Your goal:
According to the testing guide below, about how long should this step take to complete?
Source extract Start Marker
Step 7 - Testing

Estimated time to complete this step: 8 minutes

Local testing

Testing is a critical component of all software development. FusionAuth makes testing simple and awesome. Rather than having to create new accounts or wait hours for testing accounts to be reset as you would have to do with a cloud-only auth provider, you can instead run FusionAuth locally, test against it, and reset it to a known state.

Let’s take a look again at our example app, which runs full end-to-end tests against FusionAuth.

Open the file example.spec.ts in the tests directory. This is a Playwright test file and contains a handful of tests. If we look at the test named FA has title it looks something like this:

test('FA has title', async ({ page }) => {
  await page.goto('http://localhost:9011/admin');

  // Expect a title "to contain" a substring.
  await expect(page).toHaveTitle(/Login | FusionAuth/);
});

You’ll see that this test makes a request to http://localhost:9011/admin and ensures that HTML is returned with a title tag of Login. This test verifies that FusionAuth is running and that it redirects to the login page when the admin UI is accessed.

A more complex test in this test suite is called log in. This test logs a user into FusionAuth and then ensures that the user can access the application. Here’s the code of this test:

test('log in', async ({ page }) => {
  // #1
  await page.goto('http://localhost:8080/');

  // #2
  const login = page.getByRole('link', { name: 'Login' });
  await login.click();

  // #3
  await expect(page).toHaveTitle(/Login | FusionAuth/);
  await expect(page.locator('#loginId')).toBeVisible();
  await expect(page.locator('#password')).toBeVisible();

  // #4
  const loginId = await page.locator('#loginId');
  await loginId.fill("richard@example.com");
  const pw = await page.locator('#password');
  await pw.fill("password");

  // #5
  const button = await page.locator('.button.blue');
  await button.click();

  // #6
  await expect(page).toHaveTitle(/FusionAuth Start Here Application | Home/);

  // #7
  await expect(page.getByText('richard@example.com')).toBeVisible();
});

This test executes these steps in order:

  1. Hit the homepage of the application
  2. Click the login button
  3. Verify that the browser is redirected to FusionAuth’s OAuth login page
  4. Fill out the login form with the ordinary user’s credentials (richard@fusionauth.io - password)
Source extract End Marker
Listed entries Start Marker
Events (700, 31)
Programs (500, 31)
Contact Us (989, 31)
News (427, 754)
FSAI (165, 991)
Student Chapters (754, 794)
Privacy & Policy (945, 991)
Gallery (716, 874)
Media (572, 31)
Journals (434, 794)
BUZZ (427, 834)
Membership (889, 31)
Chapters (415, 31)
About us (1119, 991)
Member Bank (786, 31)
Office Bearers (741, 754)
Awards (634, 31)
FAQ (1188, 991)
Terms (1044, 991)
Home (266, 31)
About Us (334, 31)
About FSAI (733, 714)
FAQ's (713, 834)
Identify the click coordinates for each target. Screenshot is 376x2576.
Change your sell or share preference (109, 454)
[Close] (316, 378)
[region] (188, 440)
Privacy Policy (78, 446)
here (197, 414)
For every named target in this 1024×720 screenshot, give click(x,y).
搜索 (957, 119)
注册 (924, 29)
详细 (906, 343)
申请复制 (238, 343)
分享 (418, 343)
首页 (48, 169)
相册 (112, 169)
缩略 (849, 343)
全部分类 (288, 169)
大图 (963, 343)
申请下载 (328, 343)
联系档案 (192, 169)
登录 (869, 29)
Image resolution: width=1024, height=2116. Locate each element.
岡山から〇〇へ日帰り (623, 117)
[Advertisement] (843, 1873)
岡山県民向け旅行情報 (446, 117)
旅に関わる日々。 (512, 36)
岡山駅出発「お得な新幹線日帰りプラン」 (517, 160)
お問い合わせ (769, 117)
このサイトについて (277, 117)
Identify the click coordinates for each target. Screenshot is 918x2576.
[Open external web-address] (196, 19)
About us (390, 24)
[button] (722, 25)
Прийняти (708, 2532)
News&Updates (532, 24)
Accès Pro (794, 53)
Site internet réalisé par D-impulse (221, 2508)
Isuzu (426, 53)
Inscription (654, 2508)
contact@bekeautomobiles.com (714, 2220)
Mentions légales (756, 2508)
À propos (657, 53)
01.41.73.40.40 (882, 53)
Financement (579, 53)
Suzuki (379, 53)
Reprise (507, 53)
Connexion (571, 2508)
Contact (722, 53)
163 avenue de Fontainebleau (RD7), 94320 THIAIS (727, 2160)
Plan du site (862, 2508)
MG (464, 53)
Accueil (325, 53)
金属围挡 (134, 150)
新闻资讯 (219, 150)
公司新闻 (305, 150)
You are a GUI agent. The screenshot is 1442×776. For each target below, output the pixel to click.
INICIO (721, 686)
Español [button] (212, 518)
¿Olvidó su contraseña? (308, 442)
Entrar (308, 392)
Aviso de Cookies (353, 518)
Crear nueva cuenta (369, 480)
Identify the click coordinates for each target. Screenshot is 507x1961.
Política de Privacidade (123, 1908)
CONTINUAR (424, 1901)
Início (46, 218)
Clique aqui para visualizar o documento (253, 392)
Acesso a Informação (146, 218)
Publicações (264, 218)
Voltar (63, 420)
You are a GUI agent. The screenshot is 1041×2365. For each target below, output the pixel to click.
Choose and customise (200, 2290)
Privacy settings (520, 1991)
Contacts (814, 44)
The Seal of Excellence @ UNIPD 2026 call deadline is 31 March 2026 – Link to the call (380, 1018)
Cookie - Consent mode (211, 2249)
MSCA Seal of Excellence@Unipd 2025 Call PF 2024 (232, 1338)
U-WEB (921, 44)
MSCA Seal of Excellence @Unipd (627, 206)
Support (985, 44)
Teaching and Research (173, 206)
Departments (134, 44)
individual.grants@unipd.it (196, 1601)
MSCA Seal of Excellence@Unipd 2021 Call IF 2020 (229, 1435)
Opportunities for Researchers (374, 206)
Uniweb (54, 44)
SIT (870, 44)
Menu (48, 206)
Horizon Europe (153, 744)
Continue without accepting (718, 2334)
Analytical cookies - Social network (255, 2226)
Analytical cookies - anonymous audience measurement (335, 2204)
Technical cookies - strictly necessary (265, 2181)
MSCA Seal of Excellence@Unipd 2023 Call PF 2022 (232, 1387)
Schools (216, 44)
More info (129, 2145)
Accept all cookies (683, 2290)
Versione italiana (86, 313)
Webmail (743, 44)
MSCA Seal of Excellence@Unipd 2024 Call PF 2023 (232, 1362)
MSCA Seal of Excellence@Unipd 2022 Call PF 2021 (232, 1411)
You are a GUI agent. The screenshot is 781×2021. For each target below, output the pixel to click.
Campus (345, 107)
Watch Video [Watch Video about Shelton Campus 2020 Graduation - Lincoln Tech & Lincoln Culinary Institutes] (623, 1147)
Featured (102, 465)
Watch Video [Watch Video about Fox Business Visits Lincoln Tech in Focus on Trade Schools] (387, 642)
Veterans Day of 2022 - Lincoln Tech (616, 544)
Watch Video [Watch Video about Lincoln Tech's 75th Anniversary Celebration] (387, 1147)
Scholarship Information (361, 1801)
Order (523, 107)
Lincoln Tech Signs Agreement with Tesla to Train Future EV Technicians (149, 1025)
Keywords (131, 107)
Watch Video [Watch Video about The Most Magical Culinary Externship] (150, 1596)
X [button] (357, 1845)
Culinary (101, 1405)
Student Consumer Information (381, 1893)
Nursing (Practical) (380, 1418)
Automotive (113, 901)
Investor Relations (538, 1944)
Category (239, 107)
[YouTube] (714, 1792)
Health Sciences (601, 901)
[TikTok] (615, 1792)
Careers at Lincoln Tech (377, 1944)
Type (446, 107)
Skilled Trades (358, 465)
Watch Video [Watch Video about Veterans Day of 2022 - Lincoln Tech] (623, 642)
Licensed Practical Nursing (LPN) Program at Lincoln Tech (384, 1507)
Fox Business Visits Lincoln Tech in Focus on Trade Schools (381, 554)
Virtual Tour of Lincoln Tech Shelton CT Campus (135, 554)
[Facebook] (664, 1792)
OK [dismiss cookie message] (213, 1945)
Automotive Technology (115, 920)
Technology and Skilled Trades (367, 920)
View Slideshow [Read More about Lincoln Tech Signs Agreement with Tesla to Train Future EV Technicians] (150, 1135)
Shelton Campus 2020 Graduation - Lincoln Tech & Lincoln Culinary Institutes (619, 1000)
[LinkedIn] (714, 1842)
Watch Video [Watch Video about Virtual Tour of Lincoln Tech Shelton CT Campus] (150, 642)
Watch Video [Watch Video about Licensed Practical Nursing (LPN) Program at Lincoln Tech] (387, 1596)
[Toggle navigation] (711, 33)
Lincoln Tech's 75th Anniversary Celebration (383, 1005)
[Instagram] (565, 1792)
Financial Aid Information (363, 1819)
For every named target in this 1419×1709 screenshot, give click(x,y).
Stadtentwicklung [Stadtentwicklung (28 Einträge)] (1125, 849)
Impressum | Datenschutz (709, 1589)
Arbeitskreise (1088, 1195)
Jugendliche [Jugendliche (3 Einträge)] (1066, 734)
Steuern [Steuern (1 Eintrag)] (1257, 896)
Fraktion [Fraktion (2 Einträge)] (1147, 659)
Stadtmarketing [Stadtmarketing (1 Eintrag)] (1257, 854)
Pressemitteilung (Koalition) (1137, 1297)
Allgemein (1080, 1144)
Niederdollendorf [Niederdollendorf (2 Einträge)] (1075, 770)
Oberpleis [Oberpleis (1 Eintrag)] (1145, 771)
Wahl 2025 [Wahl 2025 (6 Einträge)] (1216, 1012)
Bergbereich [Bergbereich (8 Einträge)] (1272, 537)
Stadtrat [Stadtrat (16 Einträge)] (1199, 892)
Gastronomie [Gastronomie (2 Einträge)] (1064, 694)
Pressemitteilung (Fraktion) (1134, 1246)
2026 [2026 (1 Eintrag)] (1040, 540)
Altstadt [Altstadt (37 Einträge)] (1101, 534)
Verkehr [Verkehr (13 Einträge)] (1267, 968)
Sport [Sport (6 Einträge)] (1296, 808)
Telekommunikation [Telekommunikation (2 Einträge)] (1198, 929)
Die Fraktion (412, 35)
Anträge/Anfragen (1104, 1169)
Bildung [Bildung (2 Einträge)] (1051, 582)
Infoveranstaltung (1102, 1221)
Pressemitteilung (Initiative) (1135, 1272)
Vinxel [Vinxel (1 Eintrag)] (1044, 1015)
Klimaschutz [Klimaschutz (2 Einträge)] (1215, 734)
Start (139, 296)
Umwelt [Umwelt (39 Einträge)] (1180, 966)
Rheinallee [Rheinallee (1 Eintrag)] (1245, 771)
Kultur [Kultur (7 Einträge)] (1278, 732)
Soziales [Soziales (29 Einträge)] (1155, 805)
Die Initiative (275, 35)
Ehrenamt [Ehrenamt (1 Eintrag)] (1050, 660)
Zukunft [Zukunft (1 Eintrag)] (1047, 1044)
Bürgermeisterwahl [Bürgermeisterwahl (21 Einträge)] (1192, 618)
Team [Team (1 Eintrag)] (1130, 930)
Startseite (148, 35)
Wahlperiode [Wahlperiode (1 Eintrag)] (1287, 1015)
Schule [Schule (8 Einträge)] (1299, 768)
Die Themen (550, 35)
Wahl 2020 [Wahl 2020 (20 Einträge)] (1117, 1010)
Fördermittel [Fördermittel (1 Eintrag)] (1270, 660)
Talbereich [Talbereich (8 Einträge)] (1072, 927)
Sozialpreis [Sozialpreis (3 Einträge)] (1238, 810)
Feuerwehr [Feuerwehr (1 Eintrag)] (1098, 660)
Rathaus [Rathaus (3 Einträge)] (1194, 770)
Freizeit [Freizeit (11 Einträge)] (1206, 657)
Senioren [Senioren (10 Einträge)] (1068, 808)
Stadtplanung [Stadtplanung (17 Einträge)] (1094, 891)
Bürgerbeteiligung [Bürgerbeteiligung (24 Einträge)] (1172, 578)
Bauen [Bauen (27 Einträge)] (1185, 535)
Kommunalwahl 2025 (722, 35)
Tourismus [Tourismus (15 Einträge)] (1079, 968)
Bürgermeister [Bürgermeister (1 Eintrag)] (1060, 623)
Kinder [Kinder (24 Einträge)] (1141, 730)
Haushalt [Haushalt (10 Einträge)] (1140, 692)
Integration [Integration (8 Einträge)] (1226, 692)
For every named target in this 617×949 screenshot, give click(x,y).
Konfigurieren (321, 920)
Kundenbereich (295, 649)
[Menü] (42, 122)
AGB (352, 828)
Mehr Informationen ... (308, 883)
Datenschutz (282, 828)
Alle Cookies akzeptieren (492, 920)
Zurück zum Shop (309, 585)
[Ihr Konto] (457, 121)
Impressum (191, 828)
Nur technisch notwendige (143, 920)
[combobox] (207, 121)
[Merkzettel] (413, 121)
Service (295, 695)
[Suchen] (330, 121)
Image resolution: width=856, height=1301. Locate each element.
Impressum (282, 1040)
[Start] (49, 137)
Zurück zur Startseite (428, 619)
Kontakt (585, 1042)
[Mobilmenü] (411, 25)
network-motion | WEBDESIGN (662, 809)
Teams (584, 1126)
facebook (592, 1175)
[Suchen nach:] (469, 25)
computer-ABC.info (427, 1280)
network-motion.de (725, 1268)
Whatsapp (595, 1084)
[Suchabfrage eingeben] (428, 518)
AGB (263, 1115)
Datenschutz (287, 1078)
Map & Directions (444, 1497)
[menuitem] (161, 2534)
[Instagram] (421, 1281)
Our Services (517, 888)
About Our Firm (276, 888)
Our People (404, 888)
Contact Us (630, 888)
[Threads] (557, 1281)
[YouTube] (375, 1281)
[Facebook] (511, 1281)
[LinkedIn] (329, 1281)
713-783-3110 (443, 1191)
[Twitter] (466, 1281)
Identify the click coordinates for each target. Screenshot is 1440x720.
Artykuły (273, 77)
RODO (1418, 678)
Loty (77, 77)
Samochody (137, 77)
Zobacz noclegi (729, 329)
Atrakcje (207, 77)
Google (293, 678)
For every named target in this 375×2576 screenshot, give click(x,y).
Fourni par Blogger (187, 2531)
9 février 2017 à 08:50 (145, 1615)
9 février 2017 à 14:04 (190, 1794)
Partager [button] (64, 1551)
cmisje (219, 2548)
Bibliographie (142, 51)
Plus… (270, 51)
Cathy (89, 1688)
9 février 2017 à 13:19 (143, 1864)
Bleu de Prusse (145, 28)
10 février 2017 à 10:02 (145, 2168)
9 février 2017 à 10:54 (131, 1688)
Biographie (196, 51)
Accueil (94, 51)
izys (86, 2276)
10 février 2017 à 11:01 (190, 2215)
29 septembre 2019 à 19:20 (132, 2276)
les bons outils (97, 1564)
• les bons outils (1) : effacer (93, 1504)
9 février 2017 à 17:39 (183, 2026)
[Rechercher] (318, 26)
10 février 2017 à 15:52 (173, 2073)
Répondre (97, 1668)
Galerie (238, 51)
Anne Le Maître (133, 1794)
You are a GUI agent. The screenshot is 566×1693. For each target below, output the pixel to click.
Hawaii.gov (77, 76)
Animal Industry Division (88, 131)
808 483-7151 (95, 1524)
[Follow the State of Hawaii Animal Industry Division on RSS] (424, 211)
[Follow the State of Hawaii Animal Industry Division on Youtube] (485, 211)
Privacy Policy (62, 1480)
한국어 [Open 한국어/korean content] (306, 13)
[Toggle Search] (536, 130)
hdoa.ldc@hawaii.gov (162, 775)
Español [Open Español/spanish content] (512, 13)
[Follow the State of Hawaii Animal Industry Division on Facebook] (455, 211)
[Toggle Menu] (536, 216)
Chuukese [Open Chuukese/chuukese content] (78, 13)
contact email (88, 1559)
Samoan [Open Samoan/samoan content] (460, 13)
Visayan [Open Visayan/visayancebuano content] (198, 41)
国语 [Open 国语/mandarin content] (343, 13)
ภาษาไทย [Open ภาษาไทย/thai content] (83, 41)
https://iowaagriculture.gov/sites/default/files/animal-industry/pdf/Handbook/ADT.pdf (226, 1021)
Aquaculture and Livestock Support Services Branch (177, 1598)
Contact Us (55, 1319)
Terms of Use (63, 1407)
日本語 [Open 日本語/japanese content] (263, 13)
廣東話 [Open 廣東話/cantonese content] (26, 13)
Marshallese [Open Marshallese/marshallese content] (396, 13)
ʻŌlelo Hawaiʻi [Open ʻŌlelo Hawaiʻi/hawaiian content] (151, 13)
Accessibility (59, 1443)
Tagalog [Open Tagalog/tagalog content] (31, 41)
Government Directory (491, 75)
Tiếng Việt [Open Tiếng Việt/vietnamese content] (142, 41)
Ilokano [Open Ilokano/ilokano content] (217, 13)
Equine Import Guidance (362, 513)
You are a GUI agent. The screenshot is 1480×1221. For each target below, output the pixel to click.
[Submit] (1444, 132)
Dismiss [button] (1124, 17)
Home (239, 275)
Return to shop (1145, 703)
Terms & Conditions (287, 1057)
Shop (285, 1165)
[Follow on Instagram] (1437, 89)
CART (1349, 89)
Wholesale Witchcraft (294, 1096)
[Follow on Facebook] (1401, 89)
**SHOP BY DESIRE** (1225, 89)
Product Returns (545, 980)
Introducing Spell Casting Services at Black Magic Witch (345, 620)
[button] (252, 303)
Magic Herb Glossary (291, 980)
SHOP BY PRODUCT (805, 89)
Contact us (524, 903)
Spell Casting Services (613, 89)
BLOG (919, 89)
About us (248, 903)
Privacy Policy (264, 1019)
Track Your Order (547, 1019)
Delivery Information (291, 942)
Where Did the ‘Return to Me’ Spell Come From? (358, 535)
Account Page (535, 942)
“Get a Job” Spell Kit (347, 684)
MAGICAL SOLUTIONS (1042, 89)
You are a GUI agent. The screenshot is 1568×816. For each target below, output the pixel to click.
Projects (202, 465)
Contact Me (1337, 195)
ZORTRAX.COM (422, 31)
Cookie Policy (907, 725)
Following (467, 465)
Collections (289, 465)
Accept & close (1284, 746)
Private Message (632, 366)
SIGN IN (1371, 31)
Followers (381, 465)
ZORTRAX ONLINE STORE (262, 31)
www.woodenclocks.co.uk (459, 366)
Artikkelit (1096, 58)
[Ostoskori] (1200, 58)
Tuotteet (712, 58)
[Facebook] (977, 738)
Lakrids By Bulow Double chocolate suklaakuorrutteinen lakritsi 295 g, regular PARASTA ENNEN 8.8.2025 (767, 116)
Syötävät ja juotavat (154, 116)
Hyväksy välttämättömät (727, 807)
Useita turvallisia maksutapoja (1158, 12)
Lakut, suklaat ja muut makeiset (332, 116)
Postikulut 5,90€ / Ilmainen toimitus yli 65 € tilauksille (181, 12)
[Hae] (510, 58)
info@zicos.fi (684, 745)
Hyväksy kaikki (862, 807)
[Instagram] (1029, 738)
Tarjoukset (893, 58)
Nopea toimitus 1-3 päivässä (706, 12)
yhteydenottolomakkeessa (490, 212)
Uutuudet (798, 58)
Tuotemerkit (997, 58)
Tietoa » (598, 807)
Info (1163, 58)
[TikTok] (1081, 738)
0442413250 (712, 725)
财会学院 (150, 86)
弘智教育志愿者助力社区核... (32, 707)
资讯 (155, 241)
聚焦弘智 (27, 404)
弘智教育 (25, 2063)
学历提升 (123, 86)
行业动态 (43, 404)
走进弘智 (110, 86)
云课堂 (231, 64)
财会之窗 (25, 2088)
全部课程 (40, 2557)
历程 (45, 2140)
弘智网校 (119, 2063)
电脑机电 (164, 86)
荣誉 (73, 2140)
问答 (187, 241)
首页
Listed entries End Marker
Result:
About 8 minutes.